Stephanie Kahlam
Setting up Multi Factor Authentication for your users in Azure AD has honestly never been easier. Bit of a shocker but it’s true!
The process guides your users through a series of steps that require them to register their security info and choose an authentication method. The process can take less than 5mins. And they can do this all on their own!
Note: Setting this up requires Azure AD Premium P1 licensing. If you are an organization utilizing the free tier of Azure Active Directory licensing see this article from Microsoft for an alternative solution. HERE
Requirements to set this up
- Azure AD Premium P1 licensing (minimum) for all users. This can be an add on or licenses that include this, such as Microsoft 365 Business Premium, and Microsoft 365 E3.
- Turn off Security Default in your Azure AD tenant if they are currently on. See HERE for details.
- A security group that includes all your users as members. This group will be assigned to the Conditional Access policy.
NOTE: It is highly recommended to test out this process before enabling it for all users. Choose a test user with a valid license to verify and review the results are as you expected. Once you are satisfied with the results then assign the security group that contains all your users.
Requirements for this to work
- Accepted forms of Authentication methods require a smart phone for either Text or call verification.
- An authenticator app can also be used but it too requires a smart phone to be installed on.
- Hardware tokens are another option if users do not have a smart phone or are unwilling to use their personal ones. Some examples of hardware tokens include: RSA or Token2
NOTE: Office phones and email addresses are not supported methods for Azure primary authentication methods. An email can be used for security registration purposes. An office phone can be configured for Windows Hello verification (but this is not MFA only an optional login method for Windows 10) See more on this HERE
Step 1 – Create the user security group that will be assigned to the Conditional Access policy
Step 2 – Configure authentication methods
- Sign in to the Azure portal using an account with global administrator permissions.
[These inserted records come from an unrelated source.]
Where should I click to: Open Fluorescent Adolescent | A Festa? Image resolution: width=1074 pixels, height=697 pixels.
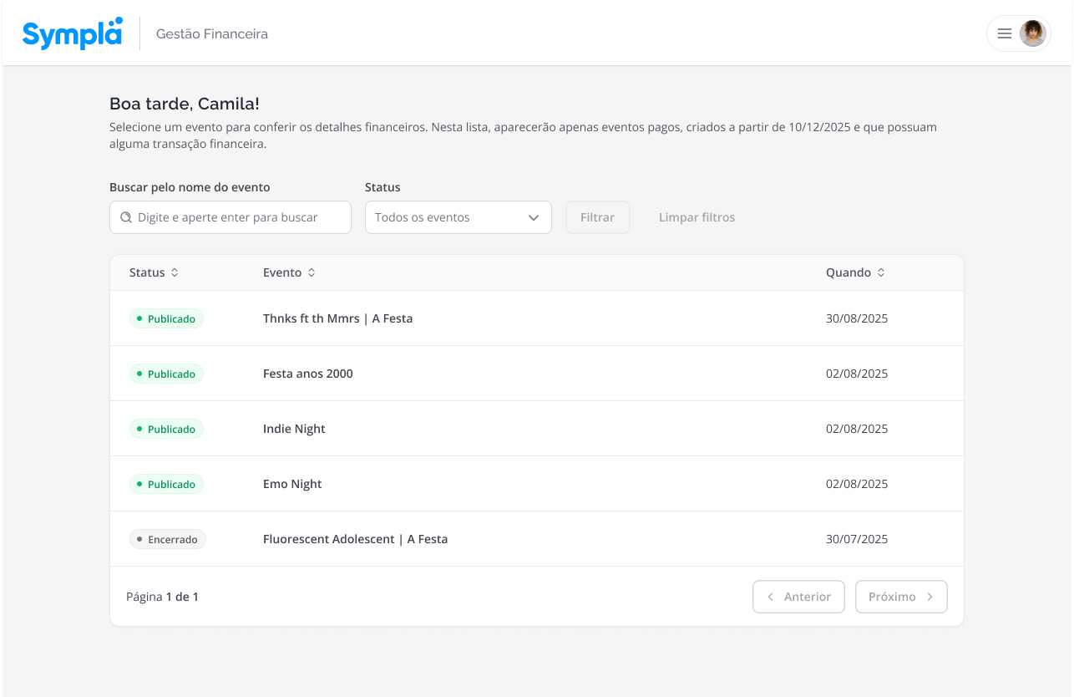tap(355, 539)
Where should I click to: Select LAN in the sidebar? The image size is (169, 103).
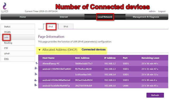coord(18,37)
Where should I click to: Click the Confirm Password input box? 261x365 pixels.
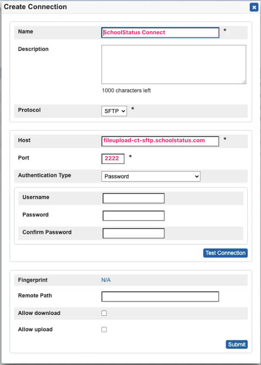point(134,233)

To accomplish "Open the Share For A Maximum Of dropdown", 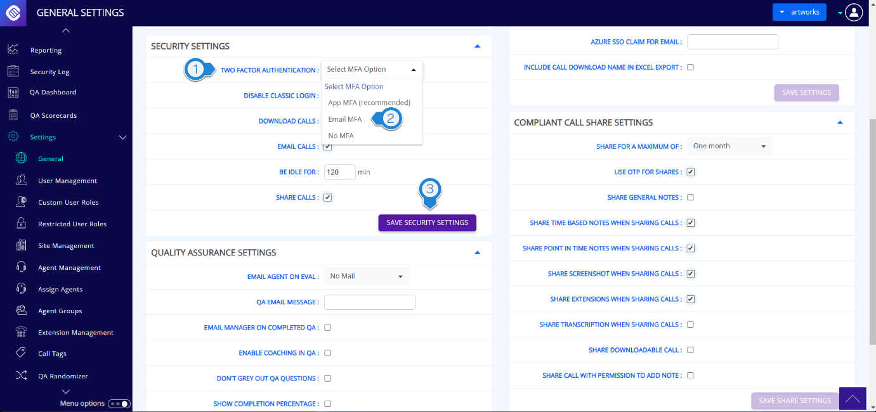I will (729, 146).
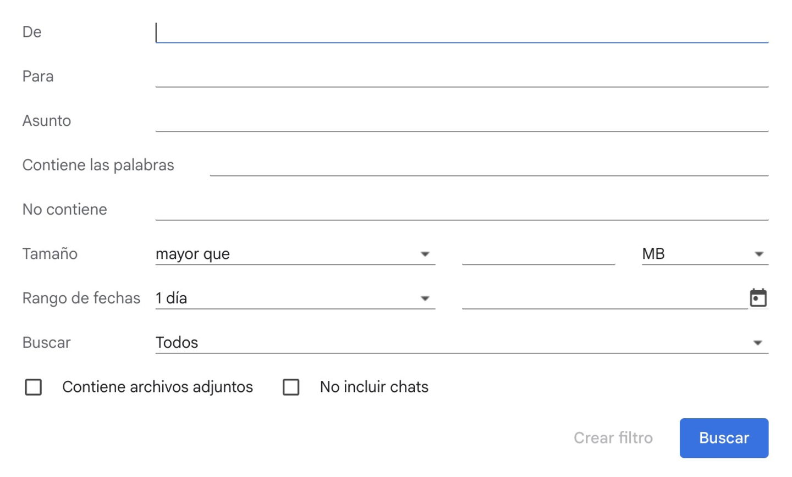The height and width of the screenshot is (477, 792).
Task: Click the 'Rango de fechas' dropdown arrow
Action: tap(425, 298)
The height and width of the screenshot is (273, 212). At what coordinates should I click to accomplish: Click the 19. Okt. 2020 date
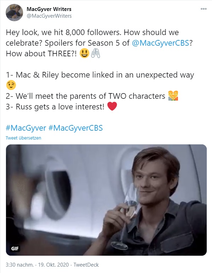click(53, 265)
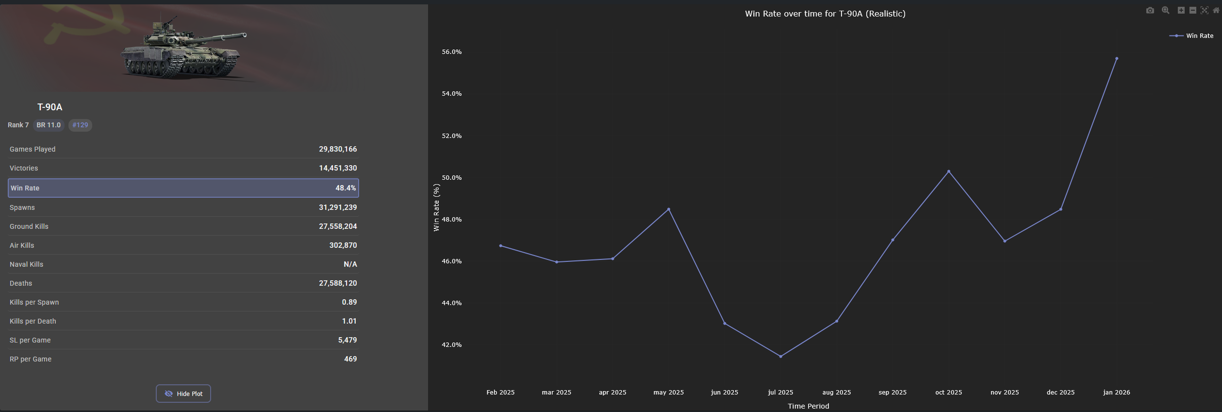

- Select Azure Active Directory, then choose Security from the menu on the left-hand side
- Choose Authentication methods and configure those you wish to enable for users. Assign the security group created previously to those methods you have enabled.
- From the Authentication methods page select enable combined security. This will enable users to register and manage their security info for MFA. Choose “Users can use the combined security information registration experience” and add the security group created above.
Step 3 – Create the conditional access policy
- From the Azure portal choose Azure Active Directory, Security, Conditional Access
- Create a new MFA policy with the following settings (I am using a group called MDM Users as my security group in these examples)
Select Conditions and choose:
- Any Device
- Any Location
- Select All Client Apps
- All Device State
Once the policy is enabled your users will be notified that More Information is Required if they attempt to access/login to any Office 365 or Azure service. This will trigger the set up for MFA and guide users through the process to choose an authentication method, verify their identity and register their security information.